Saved entries.
==*==

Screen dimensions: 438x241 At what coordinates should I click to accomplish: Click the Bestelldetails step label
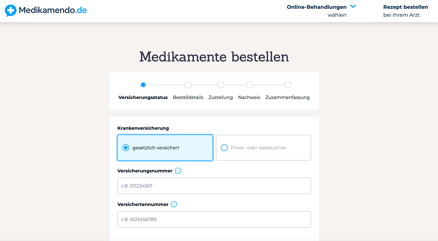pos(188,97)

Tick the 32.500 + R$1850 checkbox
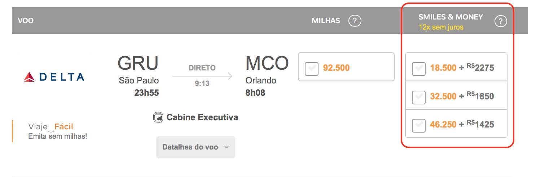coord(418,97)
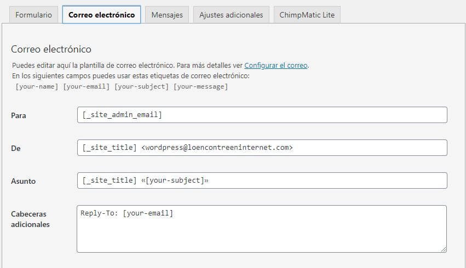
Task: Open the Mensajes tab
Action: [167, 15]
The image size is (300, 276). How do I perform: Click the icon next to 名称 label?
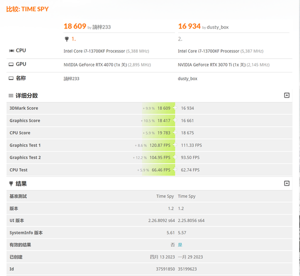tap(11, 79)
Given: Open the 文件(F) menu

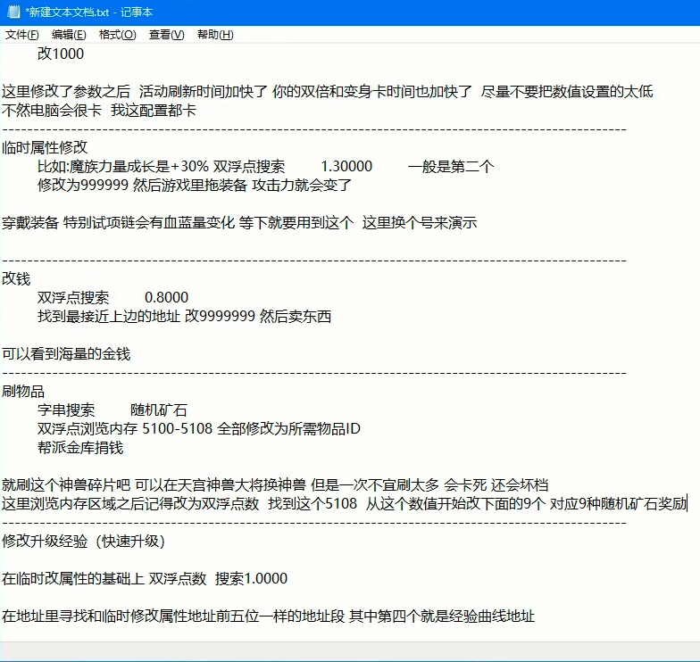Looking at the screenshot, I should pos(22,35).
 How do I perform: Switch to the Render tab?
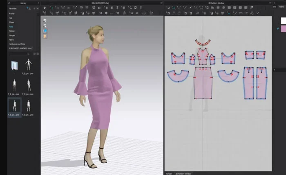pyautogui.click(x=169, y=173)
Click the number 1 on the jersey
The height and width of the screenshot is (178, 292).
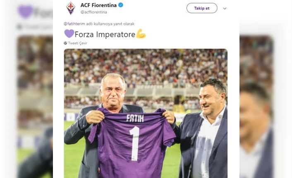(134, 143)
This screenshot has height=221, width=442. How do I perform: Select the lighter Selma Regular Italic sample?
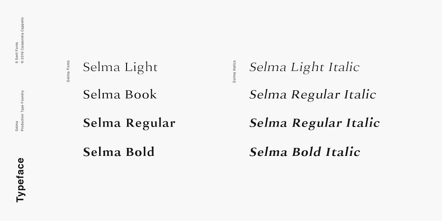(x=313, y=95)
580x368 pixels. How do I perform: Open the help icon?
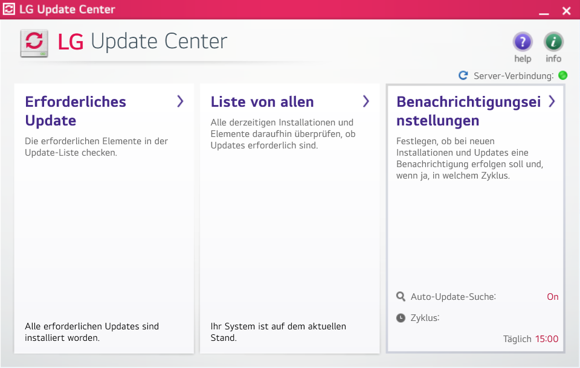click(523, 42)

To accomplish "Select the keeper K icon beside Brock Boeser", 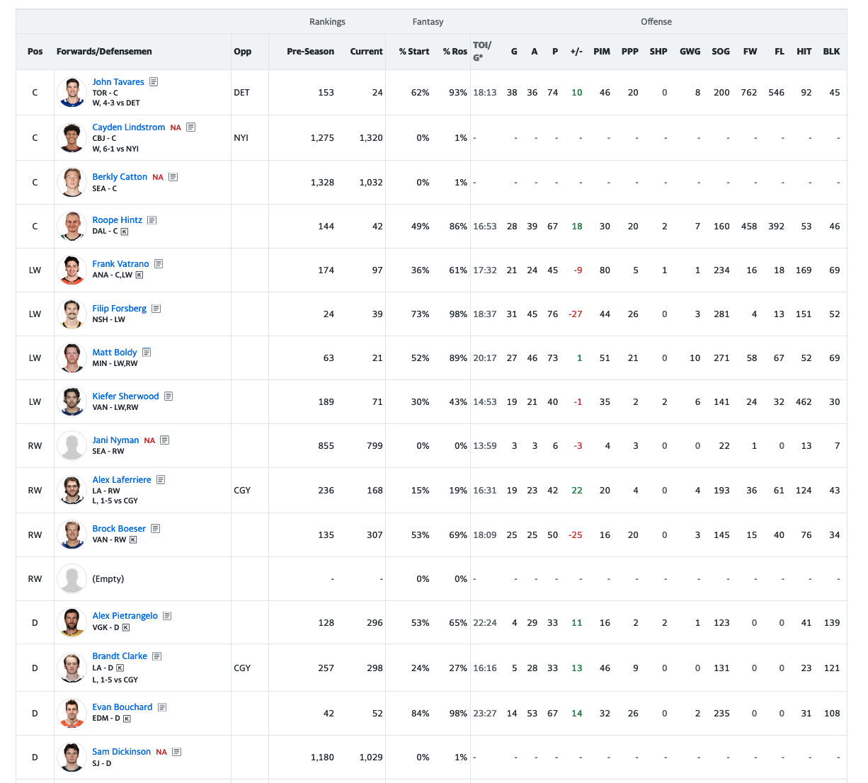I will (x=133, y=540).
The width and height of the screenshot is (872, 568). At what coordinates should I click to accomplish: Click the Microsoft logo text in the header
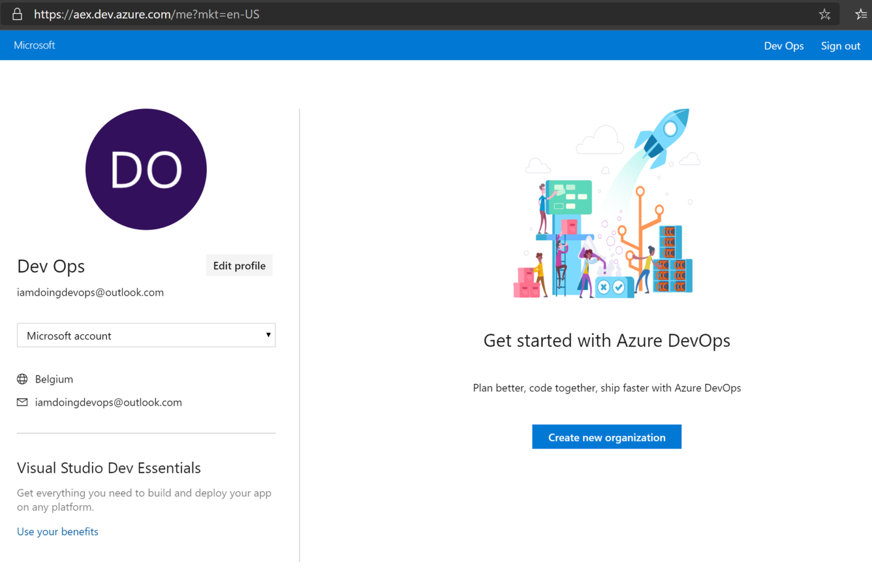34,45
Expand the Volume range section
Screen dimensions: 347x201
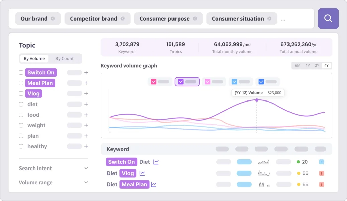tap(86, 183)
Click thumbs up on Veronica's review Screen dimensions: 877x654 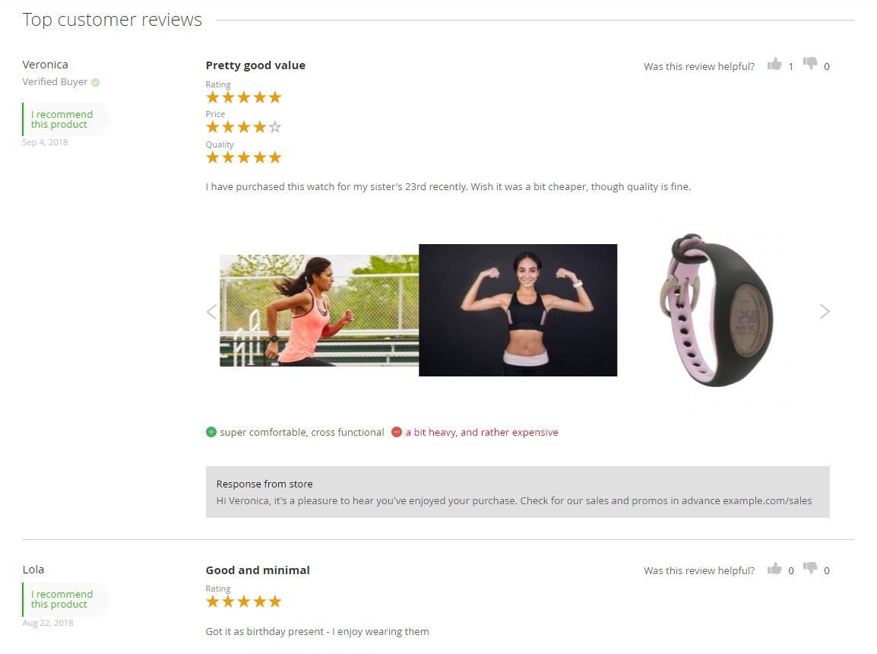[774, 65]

==*==

Task item.
Only the lines above from the one with "Tick the 32.500 + R$1850 checkbox" to the one with "Click the number 1 on the jersey" should be printed, both included and exactly as written; no picture belongs in the copy.

Task output.
Tick the 32.500 + R$1850 checkbox
coord(418,97)
Task: Open the Mensajes tab
Action: [167, 15]
The image size is (300, 276). How do I perform: Click the icon next to 名称 label?
tap(11, 79)
Given: Open the 文件(F) menu

Looking at the screenshot, I should pos(22,35).
 How do I perform: Switch to the Render tab?
pyautogui.click(x=169, y=173)
Click the number 1 on the jersey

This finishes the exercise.